→ Data shown:
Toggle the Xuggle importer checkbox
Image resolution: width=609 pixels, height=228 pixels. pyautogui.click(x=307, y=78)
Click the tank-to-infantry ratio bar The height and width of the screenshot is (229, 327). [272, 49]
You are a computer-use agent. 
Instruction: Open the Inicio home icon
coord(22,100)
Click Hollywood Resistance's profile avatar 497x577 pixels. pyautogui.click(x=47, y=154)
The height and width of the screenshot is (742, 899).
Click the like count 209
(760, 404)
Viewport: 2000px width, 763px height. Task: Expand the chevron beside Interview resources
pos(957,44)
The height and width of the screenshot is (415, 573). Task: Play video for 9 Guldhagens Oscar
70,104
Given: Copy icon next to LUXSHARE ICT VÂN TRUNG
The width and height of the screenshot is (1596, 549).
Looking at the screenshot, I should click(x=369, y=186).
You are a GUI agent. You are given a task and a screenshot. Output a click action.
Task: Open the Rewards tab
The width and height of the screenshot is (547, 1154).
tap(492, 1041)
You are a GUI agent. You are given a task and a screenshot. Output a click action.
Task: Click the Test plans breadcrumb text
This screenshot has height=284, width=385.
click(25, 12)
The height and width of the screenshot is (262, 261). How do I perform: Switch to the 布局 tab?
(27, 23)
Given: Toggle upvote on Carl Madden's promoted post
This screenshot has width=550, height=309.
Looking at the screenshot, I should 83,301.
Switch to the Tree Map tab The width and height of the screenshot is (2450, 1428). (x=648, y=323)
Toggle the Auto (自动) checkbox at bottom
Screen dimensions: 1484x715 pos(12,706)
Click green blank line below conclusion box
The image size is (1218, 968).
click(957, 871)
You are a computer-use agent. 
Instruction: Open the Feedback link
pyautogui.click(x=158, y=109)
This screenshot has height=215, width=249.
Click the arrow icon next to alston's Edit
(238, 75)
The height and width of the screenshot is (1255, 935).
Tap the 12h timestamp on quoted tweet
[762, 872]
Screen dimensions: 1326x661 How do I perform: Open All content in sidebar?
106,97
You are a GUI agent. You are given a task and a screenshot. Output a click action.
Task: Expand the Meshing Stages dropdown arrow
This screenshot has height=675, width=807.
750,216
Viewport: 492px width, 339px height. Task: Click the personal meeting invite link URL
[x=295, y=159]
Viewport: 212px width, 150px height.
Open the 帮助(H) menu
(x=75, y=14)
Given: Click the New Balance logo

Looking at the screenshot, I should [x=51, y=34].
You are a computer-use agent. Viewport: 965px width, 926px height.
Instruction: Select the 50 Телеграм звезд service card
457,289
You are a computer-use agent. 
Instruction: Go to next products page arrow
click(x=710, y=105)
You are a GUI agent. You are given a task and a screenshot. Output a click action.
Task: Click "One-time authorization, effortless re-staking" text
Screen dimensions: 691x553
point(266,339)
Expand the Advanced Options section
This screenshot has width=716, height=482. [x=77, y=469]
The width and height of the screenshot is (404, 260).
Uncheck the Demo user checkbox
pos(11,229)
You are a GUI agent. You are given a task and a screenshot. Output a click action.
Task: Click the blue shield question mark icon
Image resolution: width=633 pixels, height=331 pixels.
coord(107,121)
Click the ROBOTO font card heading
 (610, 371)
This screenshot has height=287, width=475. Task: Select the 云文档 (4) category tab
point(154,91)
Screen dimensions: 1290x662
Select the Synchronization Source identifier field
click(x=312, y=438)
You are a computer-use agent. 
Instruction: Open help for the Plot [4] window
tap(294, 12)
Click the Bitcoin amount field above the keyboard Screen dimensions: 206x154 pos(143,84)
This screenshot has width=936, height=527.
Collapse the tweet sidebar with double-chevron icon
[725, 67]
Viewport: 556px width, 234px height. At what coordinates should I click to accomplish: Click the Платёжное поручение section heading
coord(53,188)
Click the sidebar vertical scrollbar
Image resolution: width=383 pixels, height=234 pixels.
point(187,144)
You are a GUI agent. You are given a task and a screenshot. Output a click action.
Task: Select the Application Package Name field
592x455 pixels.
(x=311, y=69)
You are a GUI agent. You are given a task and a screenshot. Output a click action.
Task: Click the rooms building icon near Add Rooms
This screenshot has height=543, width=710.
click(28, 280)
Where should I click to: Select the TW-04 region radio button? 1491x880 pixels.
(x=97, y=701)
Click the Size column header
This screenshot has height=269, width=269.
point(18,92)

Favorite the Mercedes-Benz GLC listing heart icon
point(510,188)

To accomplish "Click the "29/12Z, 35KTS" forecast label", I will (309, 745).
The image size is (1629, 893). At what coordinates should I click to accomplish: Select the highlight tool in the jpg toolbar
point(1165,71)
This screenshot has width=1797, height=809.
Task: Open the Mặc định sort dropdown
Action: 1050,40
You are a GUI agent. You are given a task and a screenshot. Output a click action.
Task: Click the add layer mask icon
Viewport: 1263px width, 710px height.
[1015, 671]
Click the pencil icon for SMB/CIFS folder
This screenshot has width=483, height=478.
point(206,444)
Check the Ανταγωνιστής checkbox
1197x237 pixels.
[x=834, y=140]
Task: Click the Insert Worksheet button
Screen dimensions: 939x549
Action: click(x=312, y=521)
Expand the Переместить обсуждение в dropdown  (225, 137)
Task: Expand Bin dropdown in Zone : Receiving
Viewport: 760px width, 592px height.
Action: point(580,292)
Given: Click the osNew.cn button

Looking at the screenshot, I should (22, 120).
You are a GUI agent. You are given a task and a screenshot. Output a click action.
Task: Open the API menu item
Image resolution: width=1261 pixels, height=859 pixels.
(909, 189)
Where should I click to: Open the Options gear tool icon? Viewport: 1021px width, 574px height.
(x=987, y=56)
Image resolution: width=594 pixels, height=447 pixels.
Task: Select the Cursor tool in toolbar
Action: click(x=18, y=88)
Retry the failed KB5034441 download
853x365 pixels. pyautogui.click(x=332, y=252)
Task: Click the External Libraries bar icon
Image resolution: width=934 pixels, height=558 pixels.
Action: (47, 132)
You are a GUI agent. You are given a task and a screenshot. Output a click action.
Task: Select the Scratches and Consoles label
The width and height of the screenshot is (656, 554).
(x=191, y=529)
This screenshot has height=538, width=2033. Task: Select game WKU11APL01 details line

→ Aim of the exercise: Change every occurrence of "GUI agent" to "screen assistant" throughout the listing, leaving all other text unchanged.

→ The result:
Toggle the Xuggle importer checkbox
Image resolution: width=609 pixels, height=228 pixels. pyautogui.click(x=307, y=78)
Click the tank-to-infantry ratio bar The height and width of the screenshot is (229, 327). [272, 49]
You are a computer-use agent. 
Instruction: Open the Inicio home icon
coord(22,100)
Click Hollywood Resistance's profile avatar 497x577 pixels. pyautogui.click(x=47, y=154)
The height and width of the screenshot is (742, 899).
Click the like count 209
(760, 404)
Viewport: 2000px width, 763px height. Task: Expand the chevron beside Interview resources
pos(957,44)
The height and width of the screenshot is (415, 573). Task: Play video for 9 Guldhagens Oscar
70,104
Given: Copy icon next to LUXSHARE ICT VÂN TRUNG
The width and height of the screenshot is (1596, 549).
Looking at the screenshot, I should click(x=369, y=186).
You are a screen assistant. You are given a task and a screenshot. Output a click action.
Task: Open the Rewards tab
The width and height of the screenshot is (547, 1154).
tap(492, 1041)
You are a screen assistant. You are given a task and a screenshot. Output a click action.
Task: Click the Test plans breadcrumb text
This screenshot has height=284, width=385.
click(25, 12)
The height and width of the screenshot is (262, 261). How do I perform: Switch to the 布局 tab?
(27, 23)
Given: Toggle upvote on Carl Madden's promoted post
This screenshot has width=550, height=309.
Looking at the screenshot, I should 83,301.
Switch to the Tree Map tab The width and height of the screenshot is (2450, 1428). (x=648, y=323)
Toggle the Auto (自动) checkbox at bottom
Screen dimensions: 1484x715 pos(12,706)
Click green blank line below conclusion box
The image size is (1218, 968).
click(957, 871)
You are a computer-use agent. 
Instruction: Open the Feedback link
pyautogui.click(x=158, y=109)
This screenshot has height=215, width=249.
Click the arrow icon next to alston's Edit
(238, 75)
The height and width of the screenshot is (1255, 935).
Tap the 12h timestamp on quoted tweet
[762, 872]
Screen dimensions: 1326x661 How do I perform: Open All content in sidebar?
106,97
You are a screen assistant. You are given a task and a screenshot. Output a click action.
Task: Expand the Meshing Stages dropdown arrow
This screenshot has height=675, width=807.
750,216
Viewport: 492px width, 339px height. Task: Click the personal meeting invite link URL
[x=295, y=159]
Viewport: 212px width, 150px height.
Open the 帮助(H) menu
(x=75, y=14)
Given: Click the New Balance logo

Looking at the screenshot, I should [x=51, y=34].
You are a computer-use agent. Viewport: 965px width, 926px height.
Instruction: Select the 50 Телеграм звезд service card
457,289
You are a computer-use agent. 
Instruction: Go to next products page arrow
click(x=710, y=105)
You are a screen assistant. You are given a task and a screenshot. Output a click action.
Task: Click "One-time authorization, effortless re-staking" text
Screen dimensions: 691x553
point(266,339)
Expand the Advanced Options section
This screenshot has width=716, height=482. [x=77, y=469]
The width and height of the screenshot is (404, 260).
Uncheck the Demo user checkbox
pos(11,229)
You are a screen assistant. You are given a task and a screenshot. Output a click action.
Task: Click the blue shield question mark icon
Image resolution: width=633 pixels, height=331 pixels.
coord(107,121)
Click the ROBOTO font card heading
 (610, 371)
This screenshot has height=287, width=475. Task: Select the 云文档 (4) category tab
point(154,91)
Screen dimensions: 1290x662
Select the Synchronization Source identifier field
click(x=312, y=438)
You are a computer-use agent. 
Instruction: Open help for the Plot [4] window
tap(294, 12)
Click the Bitcoin amount field above the keyboard Screen dimensions: 206x154 pos(143,84)
This screenshot has width=936, height=527.
Collapse the tweet sidebar with double-chevron icon
[725, 67]
Viewport: 556px width, 234px height. At what coordinates should I click to accomplish: Click the Платёжное поручение section heading
coord(53,188)
Click the sidebar vertical scrollbar
Image resolution: width=383 pixels, height=234 pixels.
point(187,144)
You are a screen assistant. You are given a task and a screenshot. Output a click action.
Task: Select the Application Package Name field
592x455 pixels.
(x=311, y=69)
You are a screen assistant. You are given a task and a screenshot. Output a click action.
Task: Click the rooms building icon near Add Rooms
This screenshot has height=543, width=710.
click(28, 280)
Where should I click to: Select the TW-04 region radio button? 1491x880 pixels.
(x=97, y=701)
Click the Size column header
This screenshot has height=269, width=269.
point(18,92)

Favorite the Mercedes-Benz GLC listing heart icon
point(510,188)

To accomplish "Click the "29/12Z, 35KTS" forecast label", I will (309, 745).
The image size is (1629, 893). At what coordinates should I click to accomplish: Select the highlight tool in the jpg toolbar
point(1165,71)
This screenshot has width=1797, height=809.
Task: Open the Mặc định sort dropdown
Action: 1050,40
You are a screen assistant. You are given a task and a screenshot. Output a click action.
Task: Click the add layer mask icon
Viewport: 1263px width, 710px height.
[1015, 671]
Click the pencil icon for SMB/CIFS folder
This screenshot has width=483, height=478.
point(206,444)
Check the Ανταγωνιστής checkbox
1197x237 pixels.
[x=834, y=140]
Task: Click the Insert Worksheet button
Screen dimensions: 939x549
Action: click(x=312, y=521)
Expand the Переместить обсуждение в dropdown  (225, 137)
Task: Expand Bin dropdown in Zone : Receiving
Viewport: 760px width, 592px height.
Action: point(580,292)
Given: Click the osNew.cn button

Looking at the screenshot, I should (22, 120).
You are a screen assistant. You are given a task and a screenshot. Output a click action.
Task: Open the API menu item
Image resolution: width=1261 pixels, height=859 pixels.
(909, 189)
Where should I click to: Open the Options gear tool icon? Viewport: 1021px width, 574px height.
(x=987, y=56)
Image resolution: width=594 pixels, height=447 pixels.
Task: Select the Cursor tool in toolbar
Action: click(x=18, y=88)
Retry the failed KB5034441 download
853x365 pixels. pyautogui.click(x=332, y=252)
Task: Click the External Libraries bar icon
Image resolution: width=934 pixels, height=558 pixels.
Action: (47, 132)
You are a screen assistant. You are given a task and a screenshot. Output a click action.
Task: Select the Scratches and Consoles label
The width and height of the screenshot is (656, 554).
(x=191, y=529)
This screenshot has height=538, width=2033. Task: Select game WKU11APL01 details line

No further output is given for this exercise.